CDAP - PE.2013.0057 - 2013-03-18 - A. X.________/Service de la population (SPOP)

18 mars 2013Français14 min

Source vd.ch

Faits

Vu les faits suivants

A.

A. X.________, ressortissant marocain né en

1971, est entré en Suisse le 29 avril 2012. Le 30 avril 2012, à Lausanne, il a

épousé la ressortissante française B. Y.________, alors titulaire d'une

autorisation de séjour CE/AELE, actuellement d'un permis d'établissement. Il a

ainsi obtenu le 31 mai 2012 une autorisation de séjour UE/AELE, valable

jusqu'au 31 mai 2017, pour vivre auprès de sa conjointe.

La séparation des époux a été

annoncée le 22 juillet 2012. Aucun enfant n'est issu de leur union. Le 28

septembre 2012, B. Y.________ X.________ a déposé une demande d'annulation de

mariage, subsidiairement de divorce, à Lausanne.

Les époux ont été entendus

séparément les 7 et 14 novembre 2012 par le Service de la population (SPOP). B.
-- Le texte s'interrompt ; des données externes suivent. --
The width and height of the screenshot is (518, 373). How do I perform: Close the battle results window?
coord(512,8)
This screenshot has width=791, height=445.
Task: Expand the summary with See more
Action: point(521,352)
Y.________ X.________ a déclaré notamment que la rupture était définitive. En

présence d'un interprète, A. X.________ a expliqué, en bref, qu'il ne voulait

pas divorcer mais reprendre la vie commune. Il était inscrit au chômage, qui

lui payait des cours de français, et recevait 1'110 fr. par mois des services

sociaux, qui lui payaient également une chambre d'hôtel (1'300 fr. par mois).

Questionné sur une éventuelle nature fictive de son mariage, A. X.________ a

déclaré qu'il ne s'était pas marié "pour les papiers" mais

parce qu'il aimait son épouse. Avant son mariage, il avait du reste déjà une

autorisation de séjour en Italie où il travaillait. Ayant désormais perdu son

emploi en Italie, il voulait rester en Suisse (v. procès-verbaux d'audition au

dossier).

Figurent au dossier du SPOP une

attestation du Centre social régional de l'Ouest lausannois (CSR) selon

laquelle A. X.________ bénéficie des prestations financières du revenu

d'insertion (RI) depuis le 1er juillet 2012, et un formulaire relatif

à ses recherches d'emploi pour le mois d'octobre 2012.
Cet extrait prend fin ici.